> To be done:
How many lines in the material below contain the string "height", with uppercase and lowercase treated as different? Reply with the number alone.

○ ○ ○ ○

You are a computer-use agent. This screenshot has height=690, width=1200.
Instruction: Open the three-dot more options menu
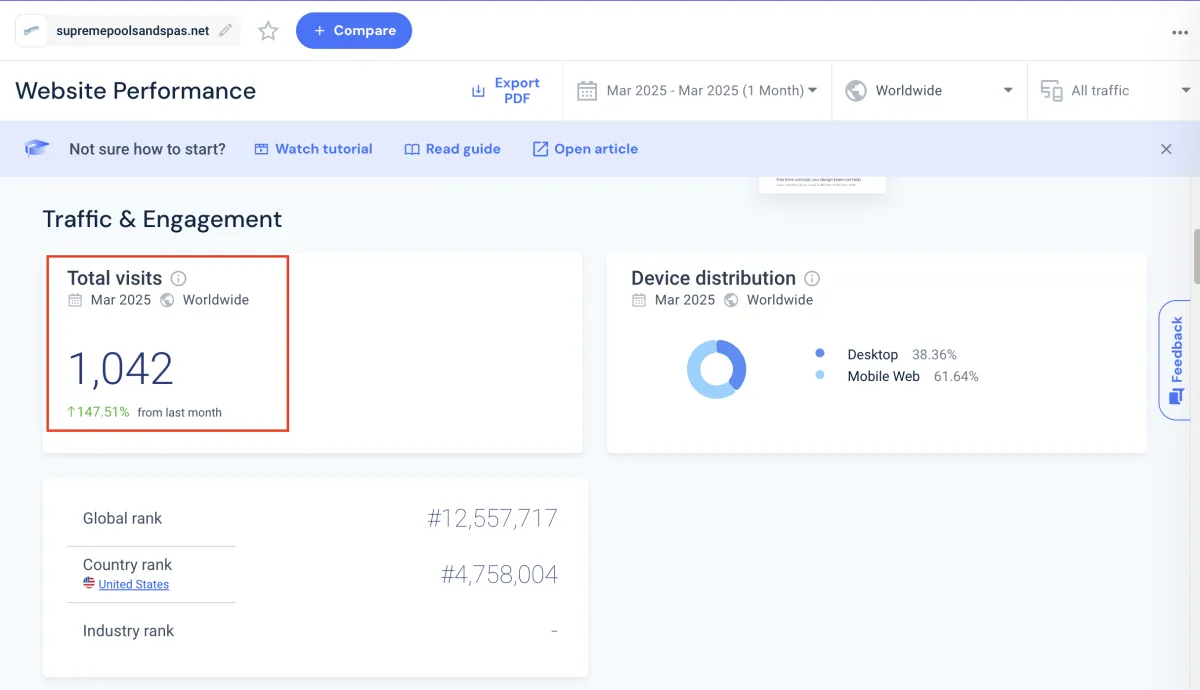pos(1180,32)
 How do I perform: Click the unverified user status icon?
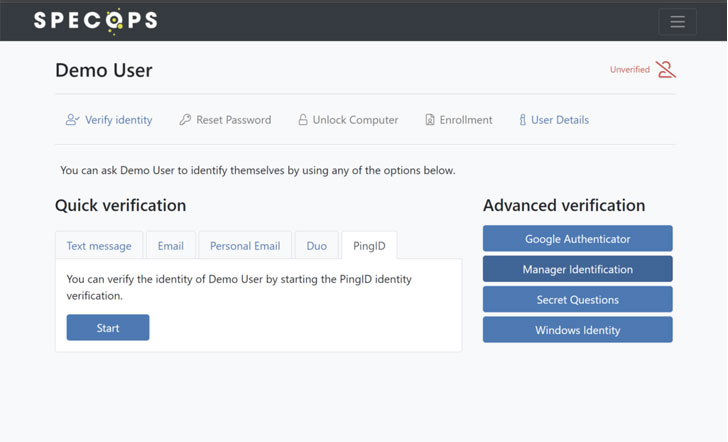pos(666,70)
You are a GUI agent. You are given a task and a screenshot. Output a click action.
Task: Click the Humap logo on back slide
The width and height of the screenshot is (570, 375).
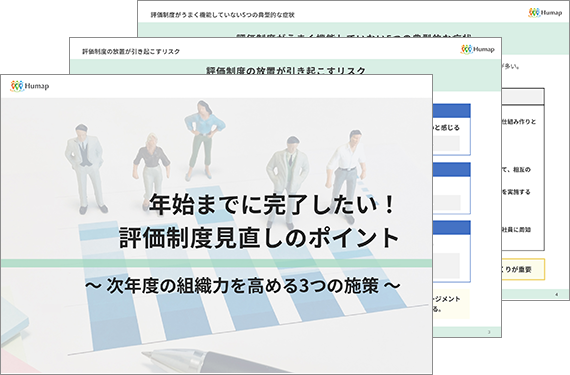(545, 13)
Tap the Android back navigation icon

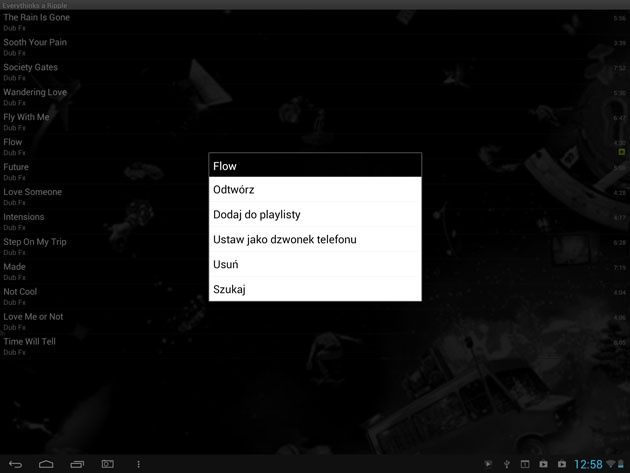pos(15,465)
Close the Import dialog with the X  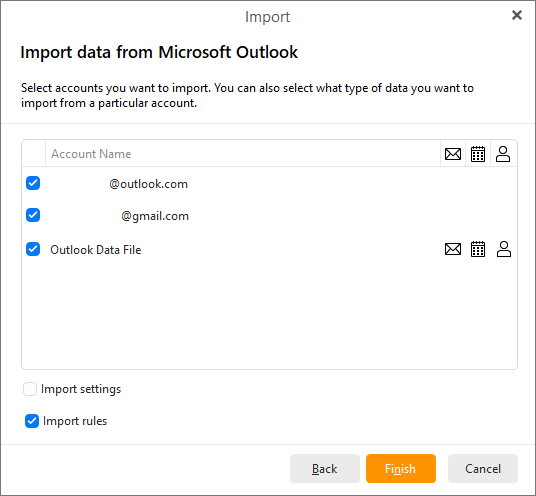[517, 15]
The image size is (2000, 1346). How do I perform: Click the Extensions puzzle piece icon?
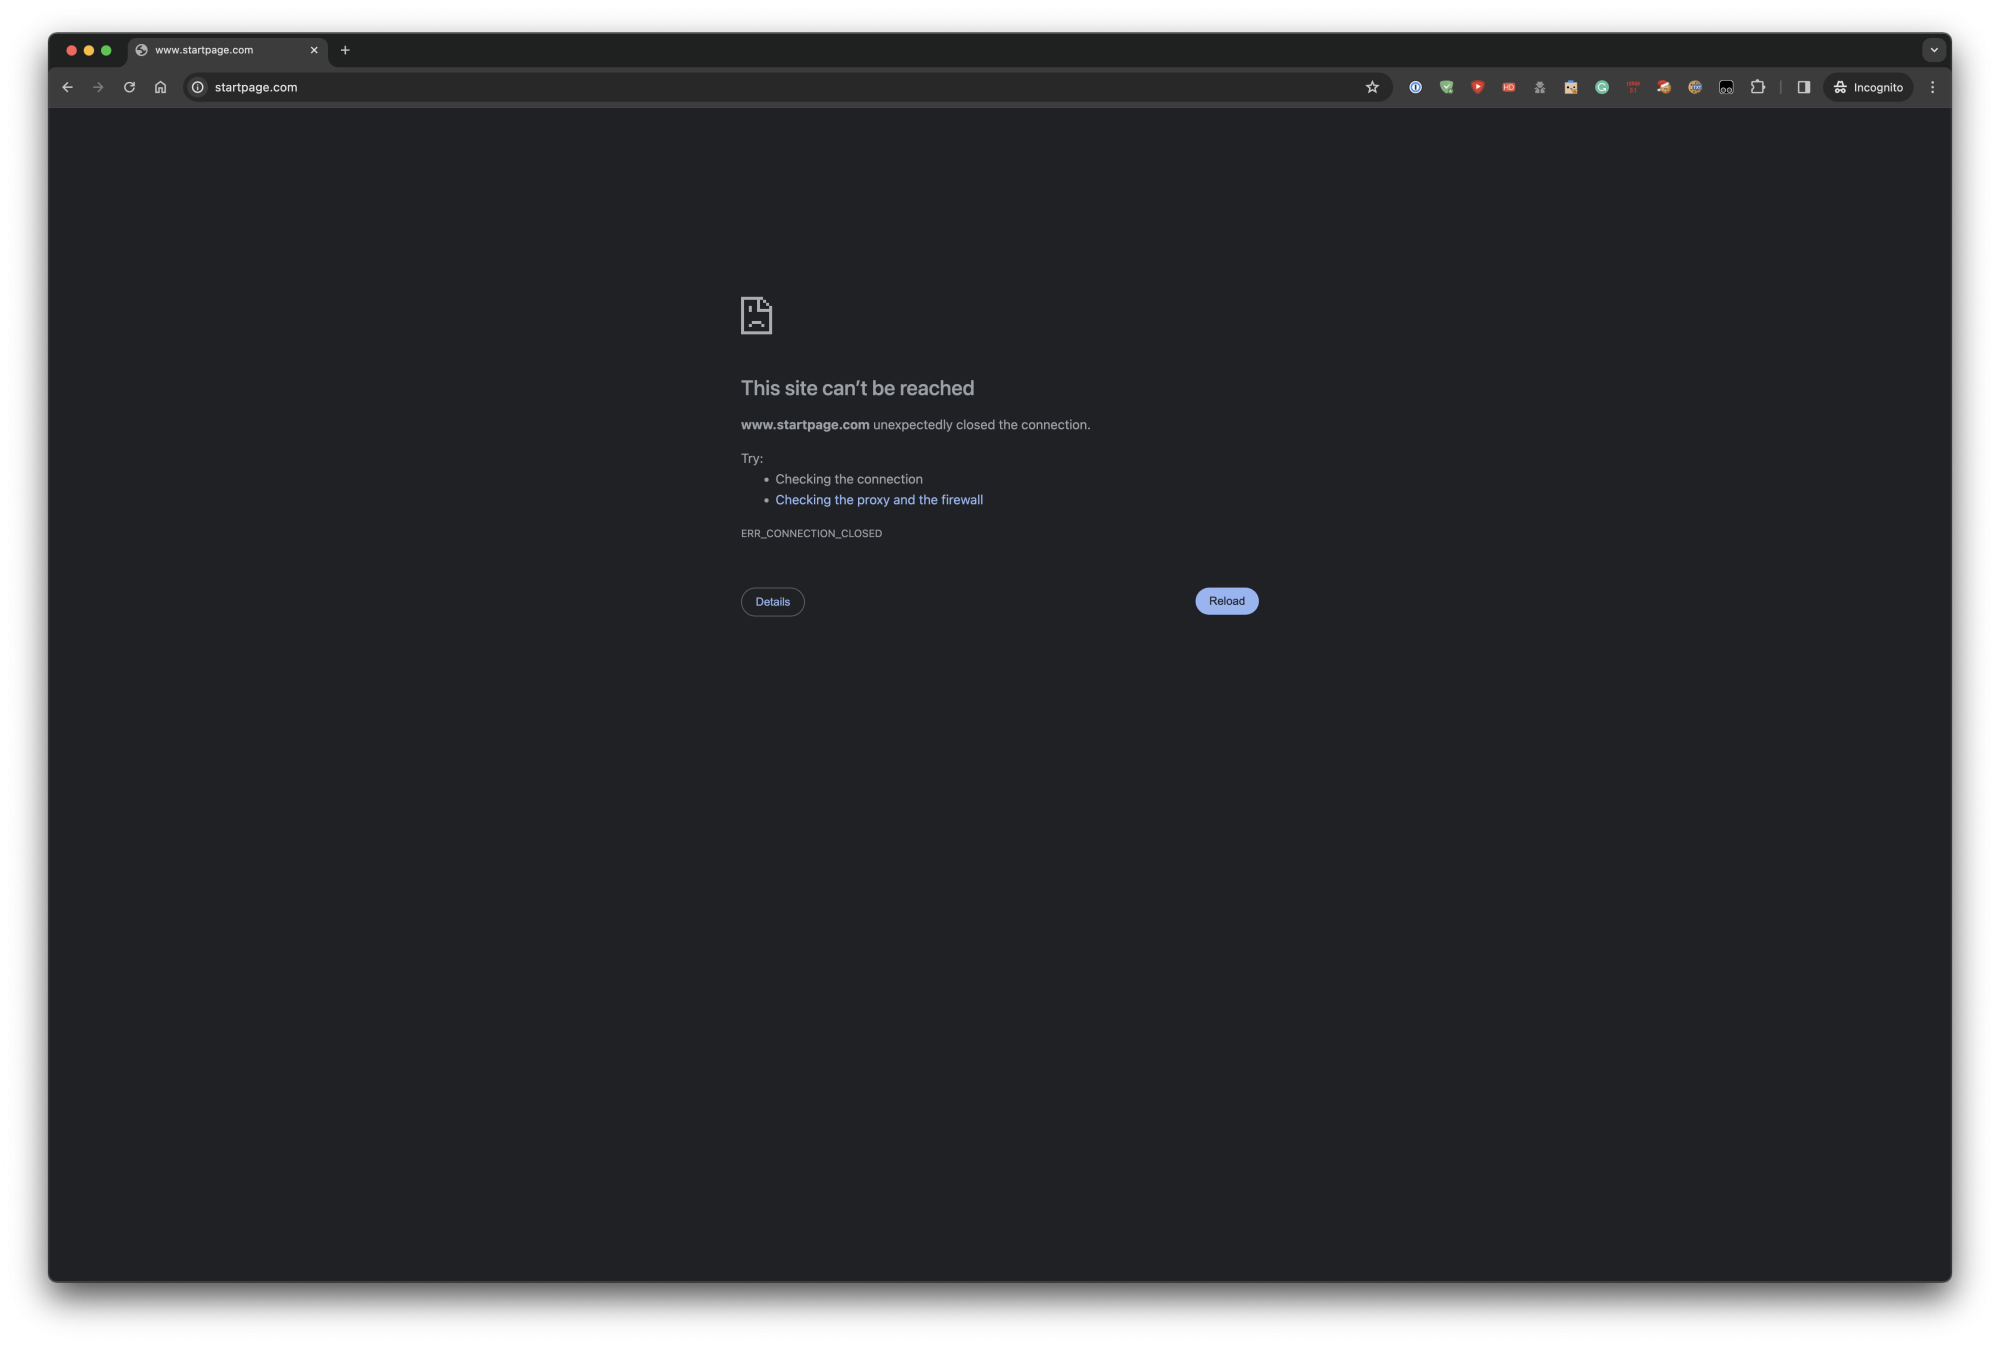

○ ○ ○ ○

> The reply:
2